# [WHAT IS ASKED]
Update the records from the start through the line containing "will [x=909, y=417]." by replacing "screenshot" with "screen capture" and leaving everything else unchanged.

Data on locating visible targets
○ ○ ○ ○ ○ ○ ○

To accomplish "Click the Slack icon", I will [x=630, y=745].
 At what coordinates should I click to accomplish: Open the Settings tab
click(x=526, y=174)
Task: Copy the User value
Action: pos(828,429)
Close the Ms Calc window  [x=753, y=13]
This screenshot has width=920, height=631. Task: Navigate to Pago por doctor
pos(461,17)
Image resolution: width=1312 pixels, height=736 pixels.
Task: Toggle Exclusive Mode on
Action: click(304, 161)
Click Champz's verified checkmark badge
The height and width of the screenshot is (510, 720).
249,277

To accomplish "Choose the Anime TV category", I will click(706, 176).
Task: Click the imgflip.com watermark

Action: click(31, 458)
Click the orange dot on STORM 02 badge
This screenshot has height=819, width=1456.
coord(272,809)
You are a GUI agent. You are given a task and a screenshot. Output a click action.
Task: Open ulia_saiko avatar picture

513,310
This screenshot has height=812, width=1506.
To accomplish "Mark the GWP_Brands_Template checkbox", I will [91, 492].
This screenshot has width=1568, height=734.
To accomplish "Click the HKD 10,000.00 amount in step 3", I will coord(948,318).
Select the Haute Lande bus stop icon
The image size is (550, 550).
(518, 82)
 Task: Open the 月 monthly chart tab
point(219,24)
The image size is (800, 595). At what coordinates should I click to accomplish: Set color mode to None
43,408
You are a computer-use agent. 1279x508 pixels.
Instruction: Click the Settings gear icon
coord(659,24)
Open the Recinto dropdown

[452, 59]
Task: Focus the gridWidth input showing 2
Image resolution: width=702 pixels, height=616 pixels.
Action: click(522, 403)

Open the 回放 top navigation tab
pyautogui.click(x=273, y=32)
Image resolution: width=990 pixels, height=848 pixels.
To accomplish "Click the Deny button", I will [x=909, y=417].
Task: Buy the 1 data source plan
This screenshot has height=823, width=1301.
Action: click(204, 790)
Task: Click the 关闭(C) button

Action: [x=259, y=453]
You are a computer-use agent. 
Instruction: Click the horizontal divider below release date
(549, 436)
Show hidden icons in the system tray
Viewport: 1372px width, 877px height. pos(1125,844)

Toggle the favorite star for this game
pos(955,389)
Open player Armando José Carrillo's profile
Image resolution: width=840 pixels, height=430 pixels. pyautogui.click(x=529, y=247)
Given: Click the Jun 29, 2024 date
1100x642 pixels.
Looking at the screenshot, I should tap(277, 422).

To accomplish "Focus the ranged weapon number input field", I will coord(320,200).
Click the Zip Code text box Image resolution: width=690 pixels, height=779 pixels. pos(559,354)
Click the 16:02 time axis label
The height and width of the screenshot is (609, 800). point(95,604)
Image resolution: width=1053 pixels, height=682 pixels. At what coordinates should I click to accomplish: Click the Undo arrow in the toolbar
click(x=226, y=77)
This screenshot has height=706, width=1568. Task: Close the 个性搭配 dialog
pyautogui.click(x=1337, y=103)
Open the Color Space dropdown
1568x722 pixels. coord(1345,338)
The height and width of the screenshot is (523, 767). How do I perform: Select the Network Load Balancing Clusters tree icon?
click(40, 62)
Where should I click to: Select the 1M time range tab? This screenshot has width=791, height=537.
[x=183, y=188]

○ ○ ○ ○ ○ ○ ○

# [ANSWER TO THIS PROBLEM]
To accomplish "Click the Slack icon", I will [x=630, y=745].
 At what coordinates should I click to accomplish: Open the Settings tab
click(x=526, y=174)
Task: Copy the User value
Action: pos(828,429)
Close the Ms Calc window  [x=753, y=13]
This screen capture has width=920, height=631. Task: Navigate to Pago por doctor
pos(461,17)
Image resolution: width=1312 pixels, height=736 pixels.
Task: Toggle Exclusive Mode on
Action: click(304, 161)
Click Champz's verified checkmark badge
The height and width of the screen capture is (510, 720).
249,277

To accomplish "Choose the Anime TV category", I will click(706, 176).
Task: Click the imgflip.com watermark

Action: click(31, 458)
Click the orange dot on STORM 02 badge
This screen capture has height=819, width=1456.
coord(272,809)
You are a GUI agent. You are given a task and a screen capture. Output a click action.
Task: Open ulia_saiko avatar picture

513,310
This screen capture has height=812, width=1506.
To accomplish "Mark the GWP_Brands_Template checkbox", I will [91, 492].
This screen capture has width=1568, height=734.
To accomplish "Click the HKD 10,000.00 amount in step 3", I will coord(948,318).
Select the Haute Lande bus stop icon
The image size is (550, 550).
(518, 82)
 Task: Open the 月 monthly chart tab
point(219,24)
The image size is (800, 595). At what coordinates should I click to accomplish: Set color mode to None
43,408
You are a computer-use agent. 1279x508 pixels.
Instruction: Click the Settings gear icon
coord(659,24)
Open the Recinto dropdown

[452, 59]
Task: Focus the gridWidth input showing 2
Image resolution: width=702 pixels, height=616 pixels.
Action: click(522, 403)

Open the 回放 top navigation tab
pyautogui.click(x=273, y=32)
Image resolution: width=990 pixels, height=848 pixels.
To accomplish "Click the Deny button", I will [x=909, y=417].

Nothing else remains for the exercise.